$27 million grant will strengthen effort to increase biomedical workforce diversity
UCLA is set to lead the new phase of an ongoing NIH-funded initiative
UCLA has received $27.2 million from the National Institutes of Health to spearhead the new phase of an initiative to enhance the diversity of the U.S.’s biomedical workforce.
The five-year grant funds the second and final phase of an NIH program called the Diversity Program Consortium: Enhancing the Diversity of the NIH-Funded Workforce. Launched in 2014, the multi-institution initiative is aimed at engaging students and early-career researchers in the biomedical and biobehavioral sciences who are from underrepresented backgrounds, and preparing them for success in the NIH-funded workforce.
To date, more than 30,000 students and researchers have participated; the program will follow their progress in the field for the next several years.
“This is a landmark national project and the largest of its kind to develop evidence-based practices for institutions to increase diversity and promote excellence in the next generation of biomedical and biobehavioral researchers,” said Dr. Keith Norris, a professor of medicine in the division of general internal medicine and health services research at the David Geffen School of Medicine at UCLA.

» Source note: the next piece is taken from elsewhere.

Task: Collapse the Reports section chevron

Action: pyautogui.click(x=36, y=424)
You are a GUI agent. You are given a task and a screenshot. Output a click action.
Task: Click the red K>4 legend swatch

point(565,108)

Norris is one of the project’s three principal investigators. The others are Dr. Teresa Seeman, a professor of medicine in the Geffen School of Medicine division of geriatrics, and of epidemiology at the UCLA Fielding School of Public Health; and Steven Wallace, a professor of community health sciences at the Fielding School.
In 2014, the NIH funded the program’s first phase with nearly $250 million over five years, to more than 50 awardees and partner institutions. Of that amount, more than $10 million went to UCLA, which launched the NIH Diversity Program Consortium Coordination and Evaluation Center to support the consortium’s two major programs, Building Infrastructure Leading to Diversity and the National Research Mentoring Network.
During the new phase, researchers will evaluate data showing the program’s effect on students, faculty and the institutions, compare different approaches toward mentoring and training, and disseminate their findings, Norris said.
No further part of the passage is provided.